== WHAT YOU ARE ASKED TO DO ==
Collect every line of the items below that contains the word "Select", copying each line in full. Case counts, so match only that exact capitalization.
** Start of INPUT DATA **
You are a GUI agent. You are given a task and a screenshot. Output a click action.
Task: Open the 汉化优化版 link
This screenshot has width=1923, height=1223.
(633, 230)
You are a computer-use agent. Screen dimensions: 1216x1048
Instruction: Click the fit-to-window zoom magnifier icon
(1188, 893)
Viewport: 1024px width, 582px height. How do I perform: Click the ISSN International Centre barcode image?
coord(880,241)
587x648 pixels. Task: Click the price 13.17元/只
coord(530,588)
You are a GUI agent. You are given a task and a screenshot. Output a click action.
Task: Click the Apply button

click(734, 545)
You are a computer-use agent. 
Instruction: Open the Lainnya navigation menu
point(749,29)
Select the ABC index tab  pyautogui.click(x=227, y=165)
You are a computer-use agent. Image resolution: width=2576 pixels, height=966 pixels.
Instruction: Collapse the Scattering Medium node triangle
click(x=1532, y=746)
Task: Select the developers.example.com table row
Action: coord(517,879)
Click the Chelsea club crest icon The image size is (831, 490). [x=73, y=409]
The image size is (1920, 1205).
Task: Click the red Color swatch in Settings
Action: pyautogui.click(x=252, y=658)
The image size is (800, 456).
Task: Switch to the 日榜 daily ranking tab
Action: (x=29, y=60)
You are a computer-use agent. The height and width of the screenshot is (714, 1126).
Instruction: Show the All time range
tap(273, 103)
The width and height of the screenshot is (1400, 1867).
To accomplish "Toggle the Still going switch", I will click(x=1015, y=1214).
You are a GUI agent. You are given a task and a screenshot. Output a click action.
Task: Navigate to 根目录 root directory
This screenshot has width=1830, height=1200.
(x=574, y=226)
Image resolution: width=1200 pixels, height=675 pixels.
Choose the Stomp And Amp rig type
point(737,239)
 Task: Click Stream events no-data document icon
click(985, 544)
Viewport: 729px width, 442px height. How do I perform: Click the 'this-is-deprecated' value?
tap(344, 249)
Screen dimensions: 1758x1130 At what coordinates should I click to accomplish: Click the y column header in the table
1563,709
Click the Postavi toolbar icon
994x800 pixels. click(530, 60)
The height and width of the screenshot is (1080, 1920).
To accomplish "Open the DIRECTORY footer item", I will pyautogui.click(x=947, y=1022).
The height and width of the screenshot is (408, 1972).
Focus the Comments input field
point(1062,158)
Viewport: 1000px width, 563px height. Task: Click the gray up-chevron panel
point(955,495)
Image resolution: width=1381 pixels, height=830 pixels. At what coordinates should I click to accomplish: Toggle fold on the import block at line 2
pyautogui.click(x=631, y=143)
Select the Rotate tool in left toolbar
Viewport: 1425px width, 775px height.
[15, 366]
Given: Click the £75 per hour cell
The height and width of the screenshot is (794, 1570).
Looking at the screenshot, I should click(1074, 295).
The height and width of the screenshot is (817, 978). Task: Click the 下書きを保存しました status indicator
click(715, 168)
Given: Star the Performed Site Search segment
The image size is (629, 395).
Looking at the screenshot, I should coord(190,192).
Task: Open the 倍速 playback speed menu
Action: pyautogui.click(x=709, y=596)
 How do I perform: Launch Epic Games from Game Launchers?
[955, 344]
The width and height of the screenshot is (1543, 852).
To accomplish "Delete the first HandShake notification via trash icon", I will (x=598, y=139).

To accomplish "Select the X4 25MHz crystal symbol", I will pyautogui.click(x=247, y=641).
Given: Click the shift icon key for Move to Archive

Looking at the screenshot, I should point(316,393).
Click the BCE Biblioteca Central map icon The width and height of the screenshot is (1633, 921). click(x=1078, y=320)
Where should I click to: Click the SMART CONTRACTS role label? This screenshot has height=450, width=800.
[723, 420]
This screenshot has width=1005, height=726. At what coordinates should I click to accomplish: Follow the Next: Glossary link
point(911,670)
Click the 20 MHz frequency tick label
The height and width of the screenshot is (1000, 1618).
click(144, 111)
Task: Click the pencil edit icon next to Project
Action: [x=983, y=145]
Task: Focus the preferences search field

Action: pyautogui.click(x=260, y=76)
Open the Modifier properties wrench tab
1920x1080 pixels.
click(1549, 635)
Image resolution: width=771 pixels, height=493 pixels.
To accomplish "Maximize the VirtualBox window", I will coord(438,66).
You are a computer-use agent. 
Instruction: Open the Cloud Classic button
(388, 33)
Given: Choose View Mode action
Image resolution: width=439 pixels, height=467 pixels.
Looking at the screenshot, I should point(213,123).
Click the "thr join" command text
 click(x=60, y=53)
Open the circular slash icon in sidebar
** End of INPUT DATA **
== IN RESPONSE ==
Select the ABC index tab  pyautogui.click(x=227, y=165)
Task: Select the developers.example.com table row
Select the Rotate tool in left toolbar
To accomplish "Select the X4 25MHz crystal symbol", I will pyautogui.click(x=247, y=641).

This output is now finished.